Società Italiana di Telemedicina e medicina digitale, molti calabresi ai vertici nazionali
La necessità data dalla pandemia Covid ha riportato alla ribalta la telemedicina come non mai, in tutte le sue applicazioni, quale metodo e strumento per poter curare al meglio le persone affette da cronicità. Sino ad oggi, moltissime sono state le esperienze, ma a macchia di leopardo, in tutta Italia con risultati incoraggianti e dopo il 2015, anno della pubblicazione delle linee di indirizzo nazionali, non seguite da leggi e decreti attuativi, si è giunti al 2020 per avere una visione organica di linee applicabili sia per l’era Covid che post Covid.
In questo contesto, oggi va considerata l’importanza della Sit, Società Italiana di Telemedicina e sanità digitale, che in questi giorni si è riunita in assemblea nazionale con l’elezione del nuovo direttivo e degli organismi tecnici amministrativi. La elezione degli organismi della SIT, con la presidenza del prof. Antonio Gaddi, entra nello scenario con la caratteristica di contributo scientifico dei maggiori esperti del settore e di offerta di collaborazione a 360 gradi ad Enti e Istituzioni sia per gli approfondimenti che per la consulenza che la validazione di modelli e prototipi.
La compagine calabrese si è distinta per la qualità espressa dai suoi componenti e per il riconoscimento ai vertici del direttivo nazionale con la nomina del Legale rappresentante e segretario generale, Maurizio Cipolla e del vice presidente Francesco Borrello, del consigliere Pietro Gareri. Anche il Comitato tecnico di consulenza ha una rappresentanza calabrese intorno al 40% dei componenti.
Tutto ciò è frutto di un grande lavoro di squadra, della connotazione sul territorio con una sezione regionale e tre sezioni provinciali (Catanzaro, Crotone e Reggio Calabria), con le qualificate partecipazioni dei medici Claudio Carallo, Paolo Pensabene, Santo Ambrogio, Antonino Attinà e Giovanni Capocasale.

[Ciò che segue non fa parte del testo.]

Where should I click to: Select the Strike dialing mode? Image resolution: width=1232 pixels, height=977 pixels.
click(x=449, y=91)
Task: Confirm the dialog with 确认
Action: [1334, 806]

Grande la produzione scientifica dei soci che in questo periodo Covid hanno effettuato lavori su popolazioni di anziani cronici seguiti in telemedicina, con pubblicazioni su riviste scientifiche internazionali (Congresso mondiale cronicità) e in collaborazione con il Centro nazionale di telemedicina dell’Istituto Superiore di Sanità, che ha pubblicato, lo scorso 13 aprile, il rapporto su telemedicina e Covid, dal titolo “Indicazioni ad interim per servizi assistenziali di telemedicina durante l’emergenza sanitaria Covid-19”, in cui si affronta il tema dei servizi assistenziali di telemedicina, al fine di ottimizzare le risorse, ed in cui “individua uno schema con tre situazioni tipo di persone che possono necessitare di controlli sanitari a domicilio:
Persone non affette da patologie precedenti al momento in cui è stata necessaria la quarantena o l’isolamento, asintomatiche e che rientrino nella definizione di contatto stretto o di caso confermato (Circolare Ministeriale. 0007922 – 09/03/2020). Persone non affette da patologie precedenti al momento in cui è stato necessario l’isolamento, che presentino sintomi da lievi a moderati compatibili con infezione COVID-19 e che rientrino in una delle definizioni di caso sospetto, probabile o confermato (Circolare Ministeriale 0007922 – 09/03/2020).
Persone affette da patologie croniche, malattie rare e persone in condizioni di fragilità, oppure che richiedono trattamenti di lungo periodo o di particolare assistenza e/o supporto non ospedalieri, e che necessitano di mantenere la continuità dei servizi durante la quarantena, l’isolamento o nel periodo di applicazione delle norme di distanziamento sociale. Fondamentale pertanto risulta strutturare il servizio a distanza in base alle differenze nelle possibili situazioni di fruizione, le quali, a loro volta, dipendono dalla tipologia di persone destinatarie del servizio domiciliare.